[Date Prev][Date Next][Thread Prev][Thread Next][Date Index][Thread Index]

Re: Read all json files from a hdfs partition folder

Actually, does it not work if you just provide directory in env.readTextFile as in your code example or what is the problem?

On 12 Dec 2018, at 17:24, Andrey Zagrebin <andrey@xxxxxxxxxxxxxxxxx> wrote:


If the question is how to read all files from hdfs directory,
in general, each file is potentially a different DataSet (not DataStream). 
It needs to be decided how to combine/join them in Flink pipeline.

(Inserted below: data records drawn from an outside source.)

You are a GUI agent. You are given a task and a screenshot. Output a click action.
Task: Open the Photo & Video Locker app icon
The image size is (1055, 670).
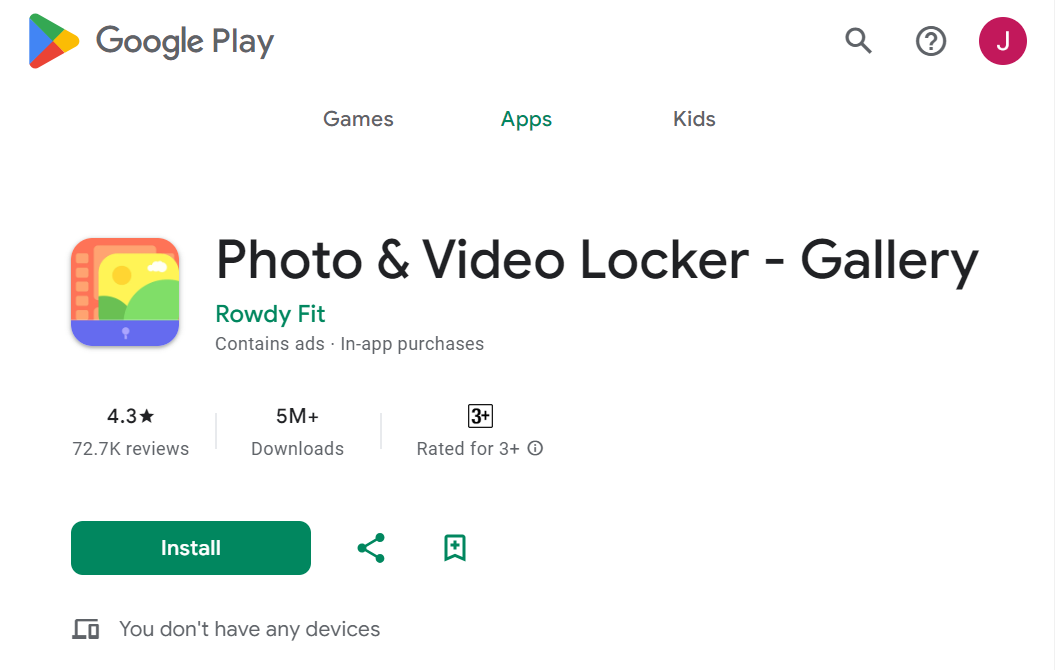[x=125, y=291]
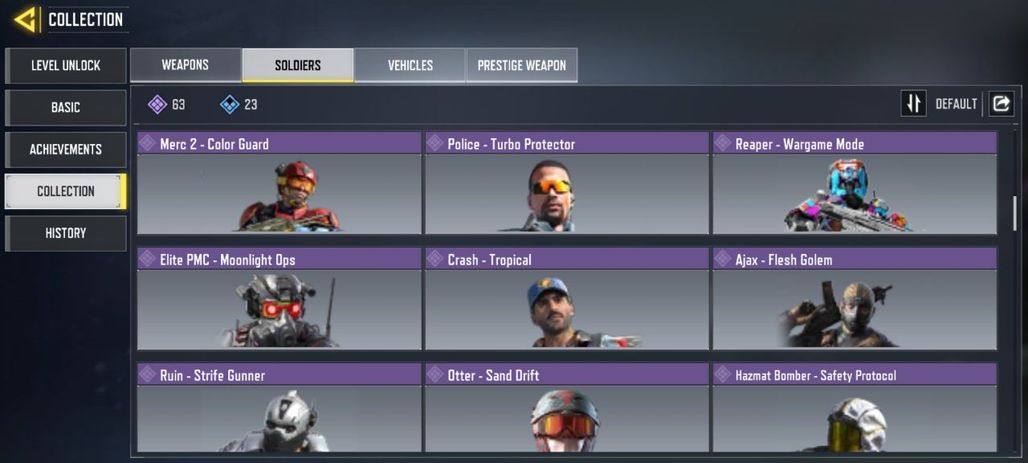Click rarity diamond on Ajax Flesh Golem
Screen dimensions: 1028x463
[x=722, y=259]
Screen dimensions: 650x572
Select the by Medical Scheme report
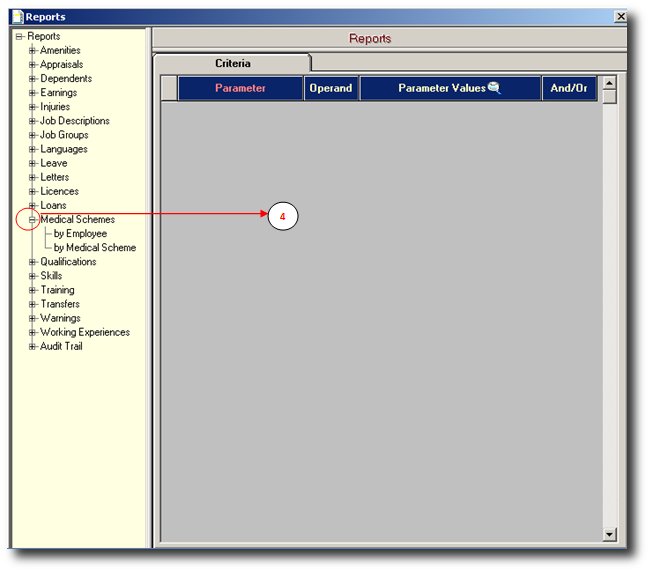click(x=95, y=248)
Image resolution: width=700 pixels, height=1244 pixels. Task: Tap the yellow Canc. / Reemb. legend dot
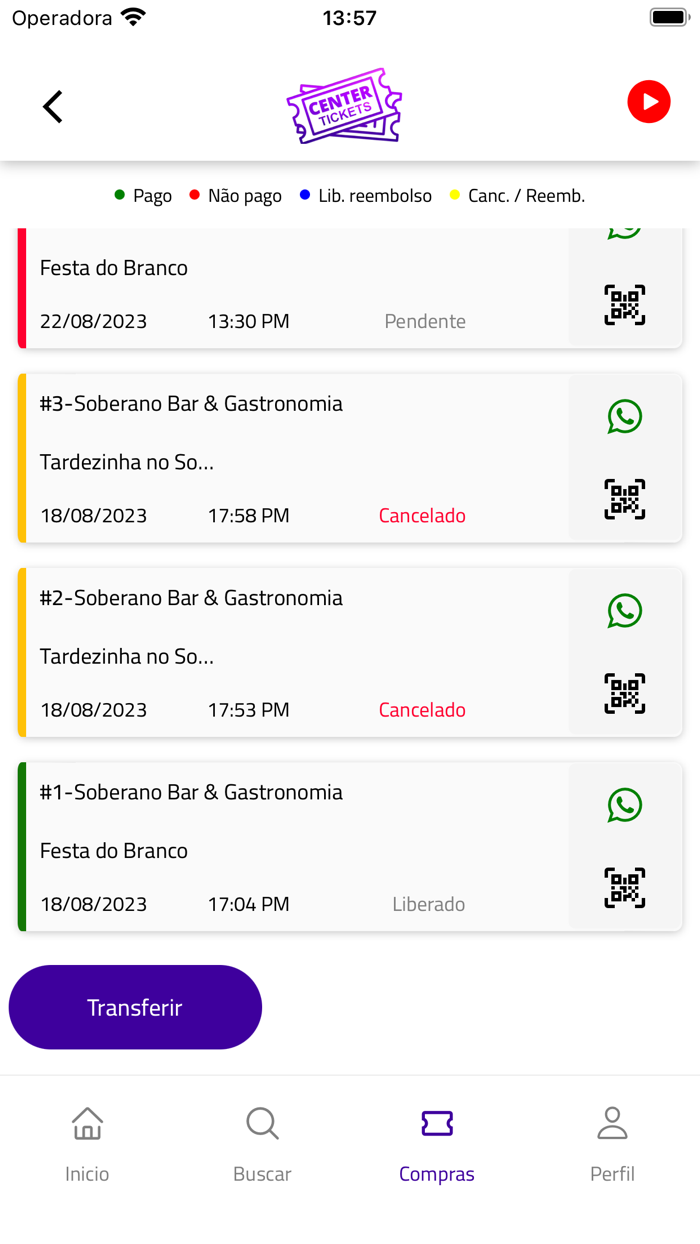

If the files are small enough, you could list them as string paths and use env.fromCollection to start the pipeline.
Next just manually load file into memory for each path in map operation and transform file contents into records for the next stage.


On 12 Dec 2018, at 15:02, Rakesh Kumar <rakkukumar2707@xxxxxxxxx> wrote:


I wanted to read all json files from hdfs with partition folder.

public static void main(String[] args) {

StreamExecutionEnvironment env = StreamExecutionEnvironment.getExecutionEnvironment();


DataStream<String> df = env.readTextFile("hdfs://localhost:8020/data/ingestion/ingestion.raw.product");
try {
} catch (Exception e) {